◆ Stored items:
====

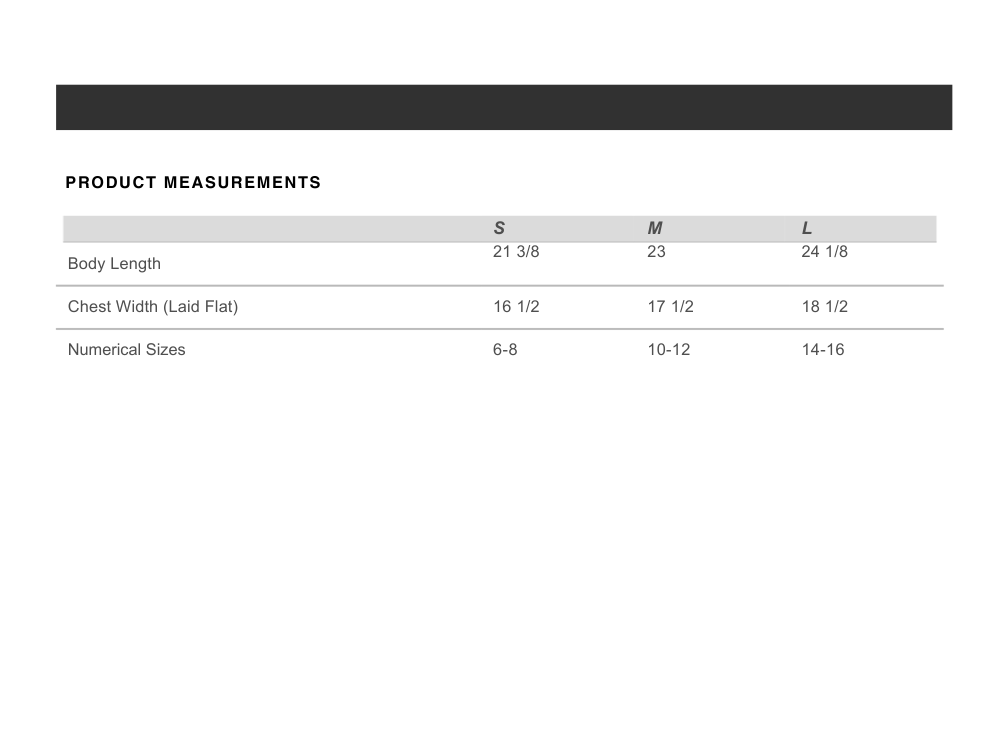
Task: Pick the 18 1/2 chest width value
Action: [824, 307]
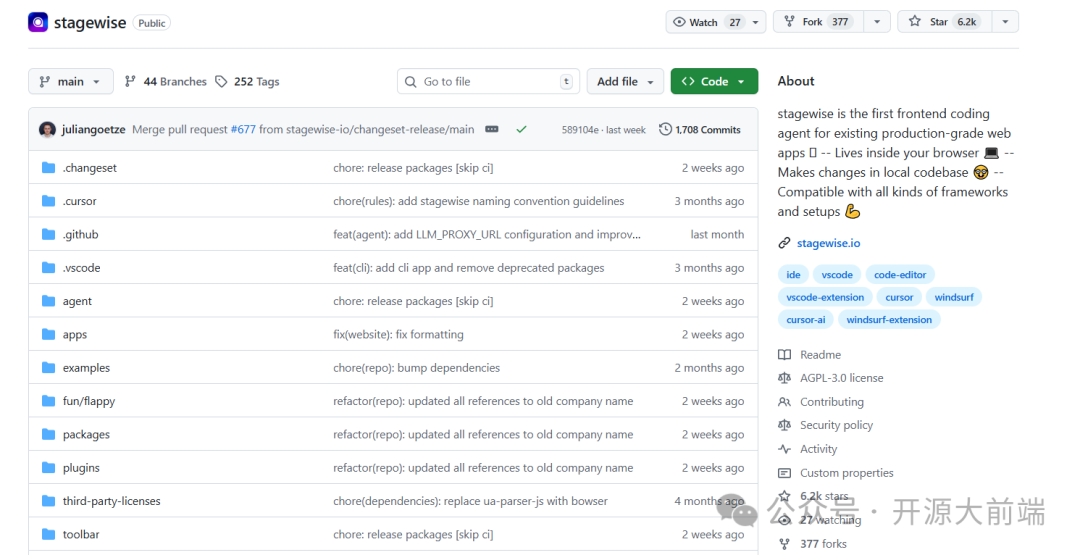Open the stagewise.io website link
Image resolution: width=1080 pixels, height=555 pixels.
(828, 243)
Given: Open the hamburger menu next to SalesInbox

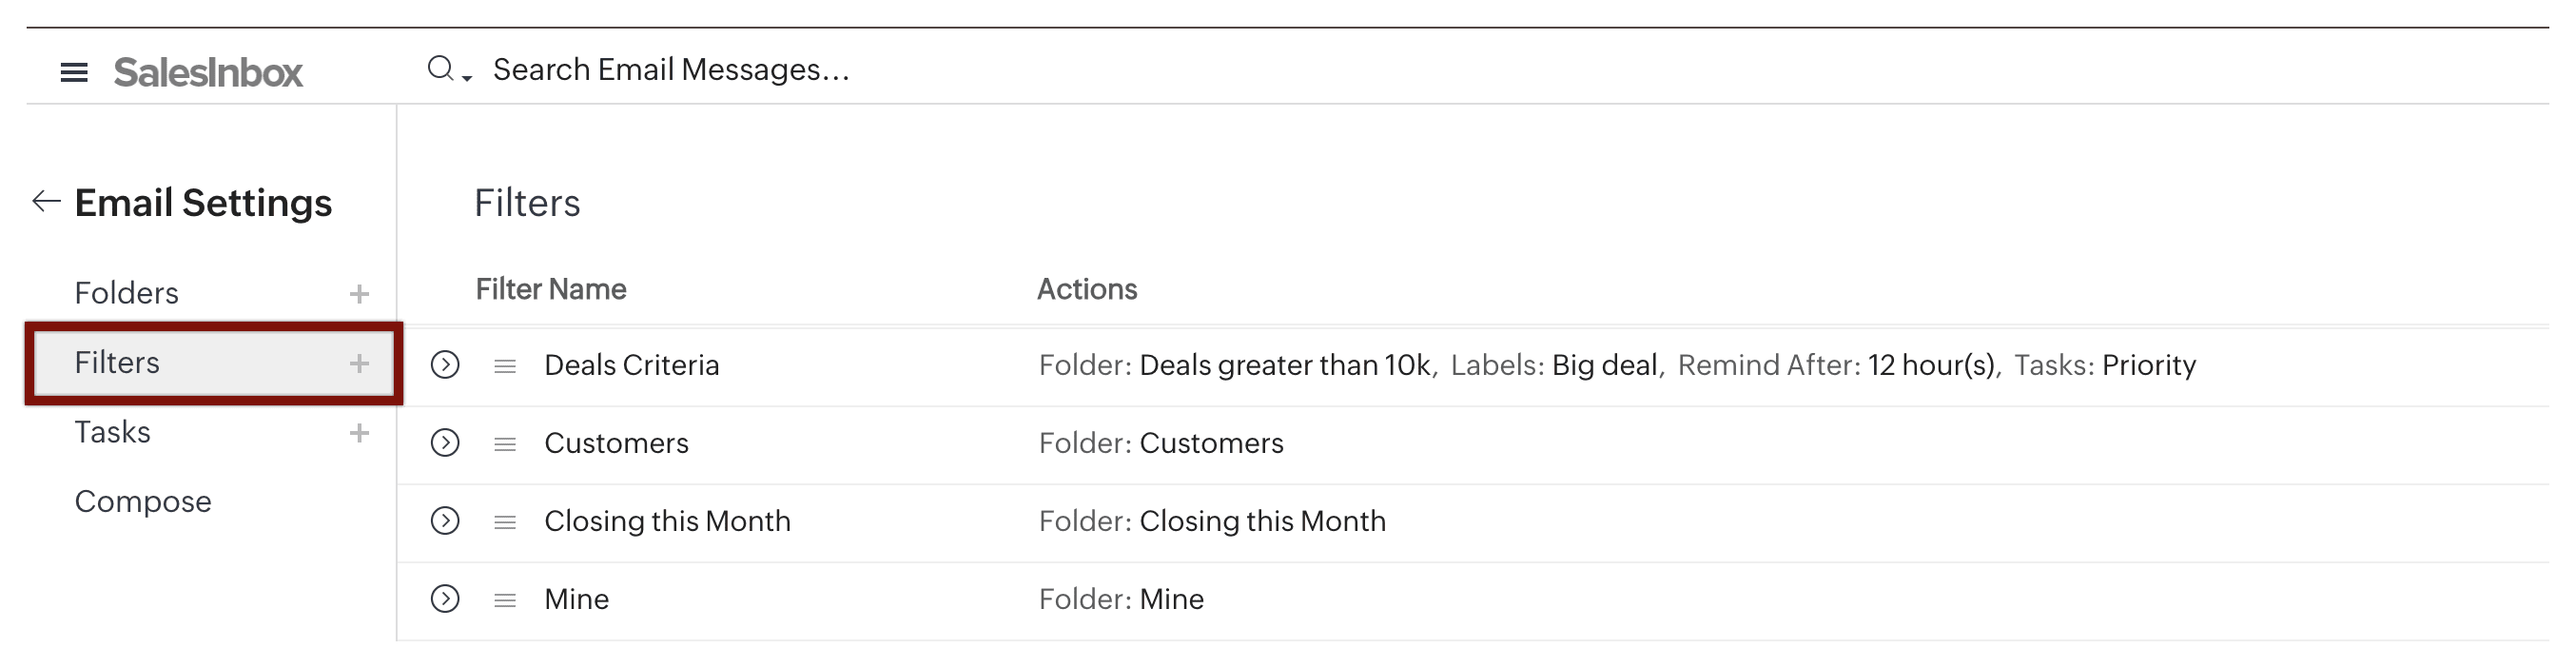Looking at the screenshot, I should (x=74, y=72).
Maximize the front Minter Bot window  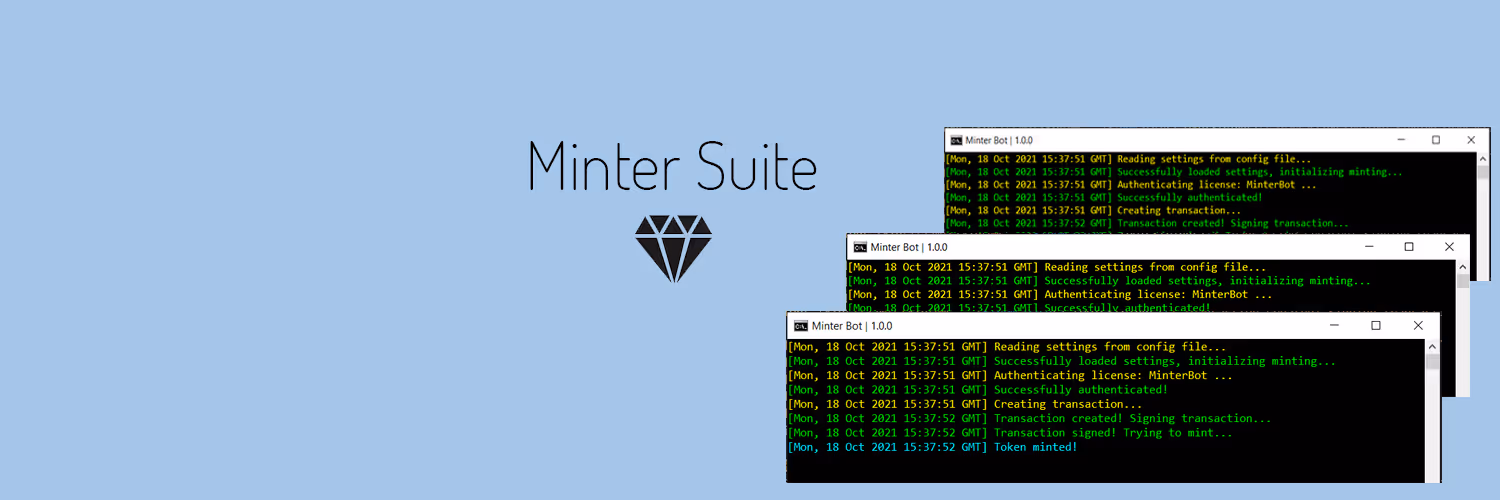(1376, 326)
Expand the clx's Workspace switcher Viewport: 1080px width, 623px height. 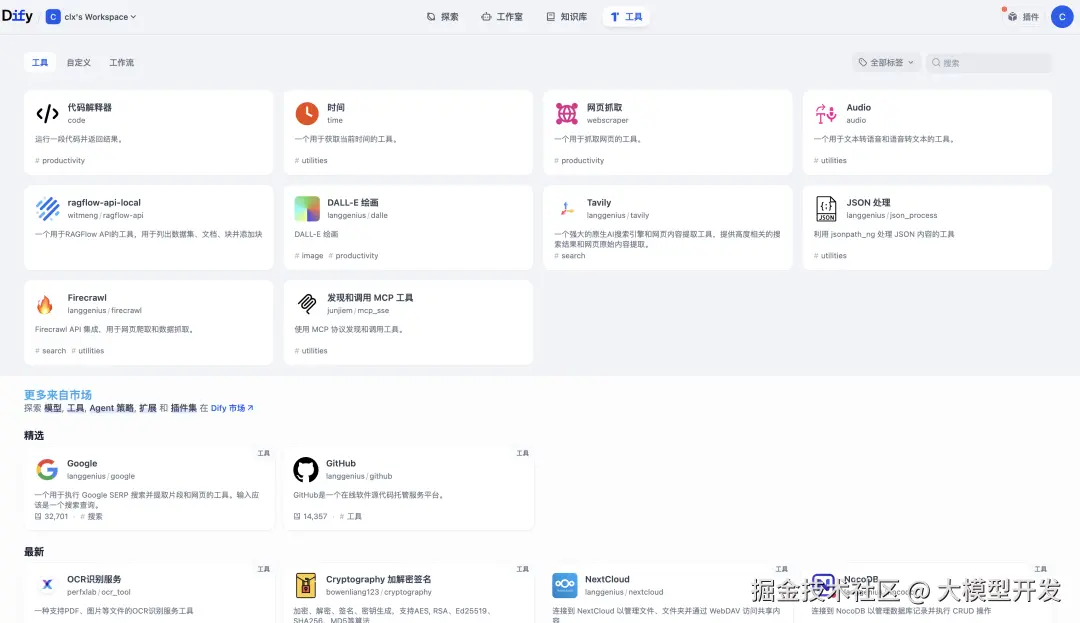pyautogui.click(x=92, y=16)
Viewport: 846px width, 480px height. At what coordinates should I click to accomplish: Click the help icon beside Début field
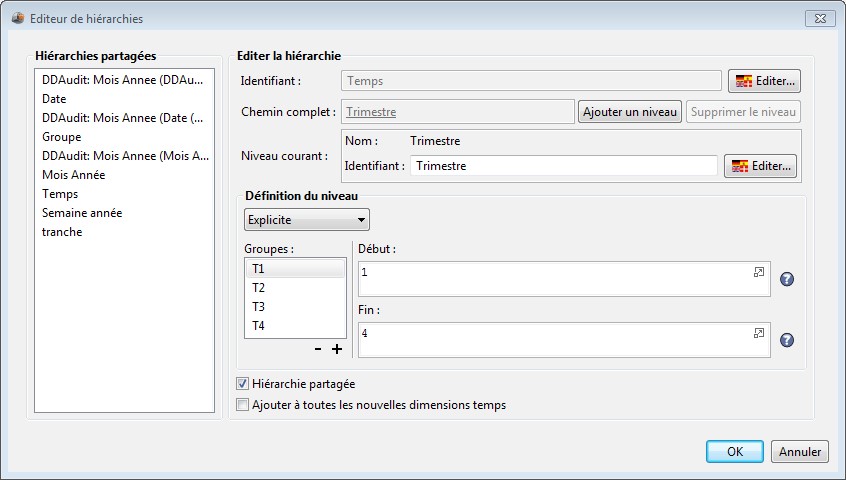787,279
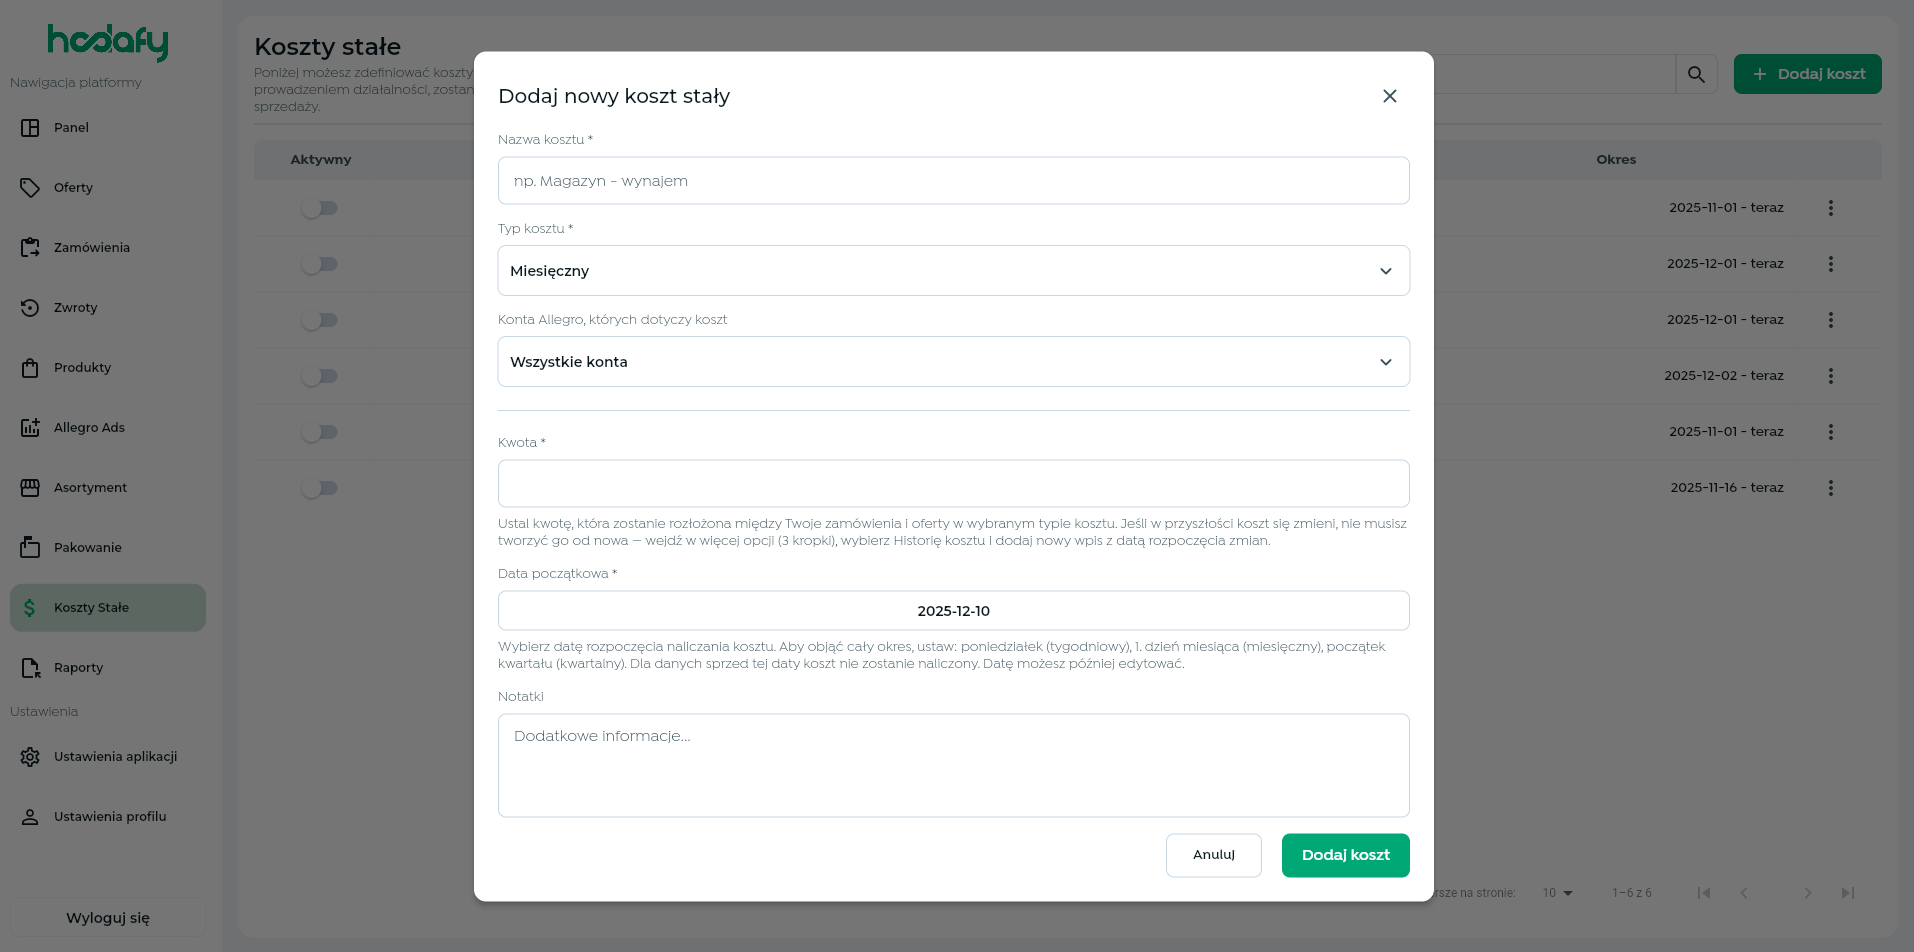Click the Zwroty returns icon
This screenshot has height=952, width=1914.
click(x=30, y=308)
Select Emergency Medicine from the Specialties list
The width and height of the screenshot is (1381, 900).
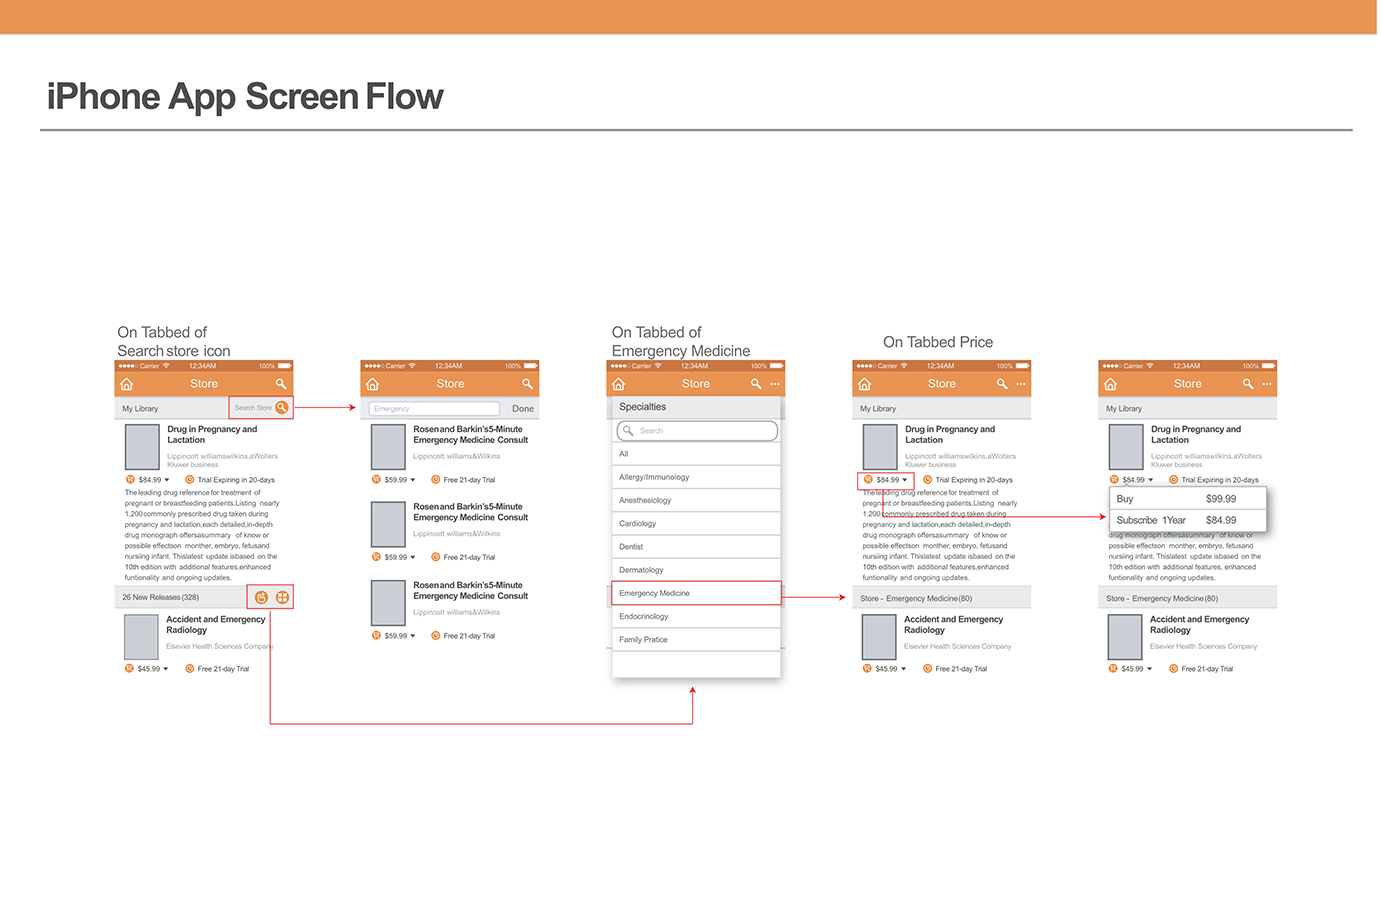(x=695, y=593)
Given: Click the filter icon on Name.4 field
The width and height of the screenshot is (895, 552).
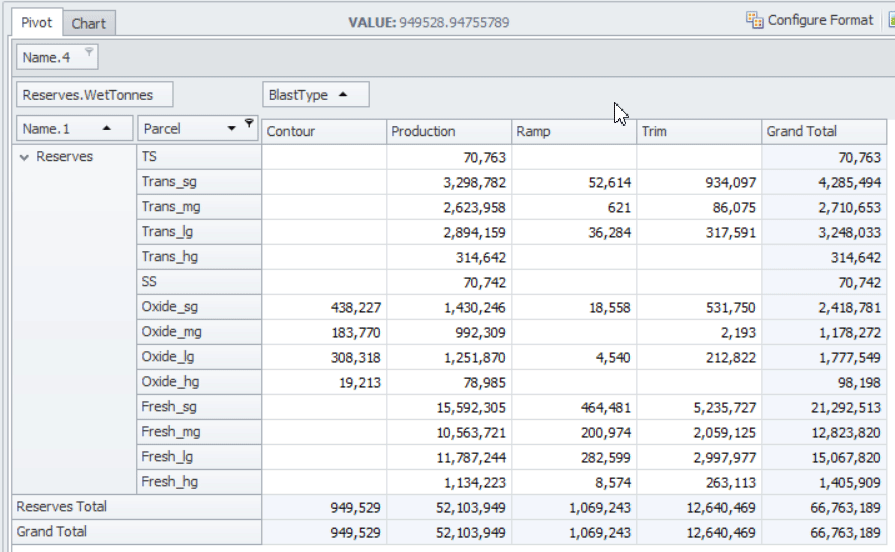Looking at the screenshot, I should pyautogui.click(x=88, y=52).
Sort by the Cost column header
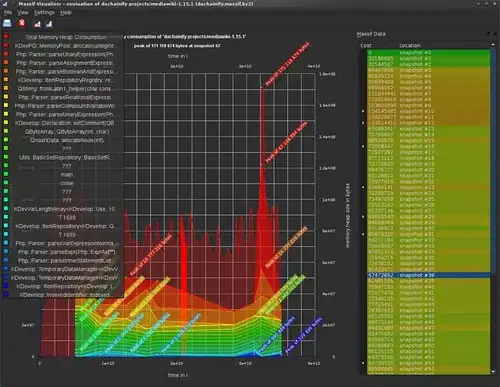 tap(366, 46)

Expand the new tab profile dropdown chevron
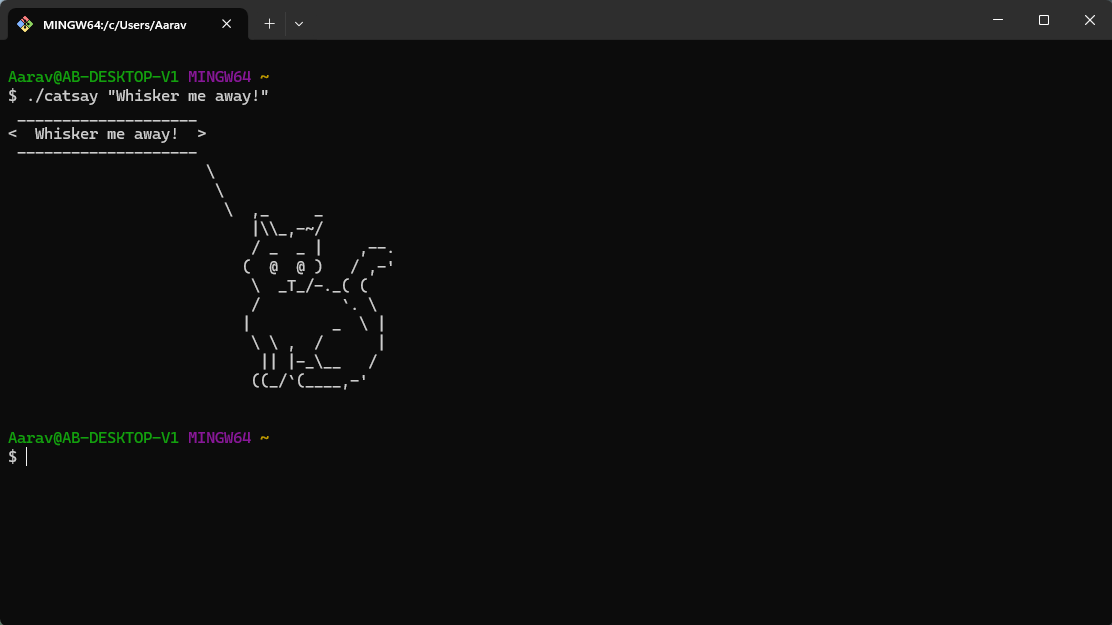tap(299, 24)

====

◆ Your instructions: Excluding pictures, copy exactly the lines from the line containing "Viewport: 846px width, 480px" through the last line of the data, inclusive.

◆ Answer below:
Viewport: 846px width, 480px height. At what coordinates should I click to accomplish: Click the help icon beside Début field
787,279
Click the Zwroty returns icon
This screenshot has height=952, width=1914.
click(x=30, y=308)
Select Emergency Medicine from the Specialties list
The width and height of the screenshot is (1381, 900).
(x=695, y=593)
Given: Click the filter icon on Name.4 field
The width and height of the screenshot is (895, 552).
Looking at the screenshot, I should pyautogui.click(x=88, y=52).
Sort by the Cost column header
 tap(366, 46)

Expand the new tab profile dropdown chevron
tap(299, 24)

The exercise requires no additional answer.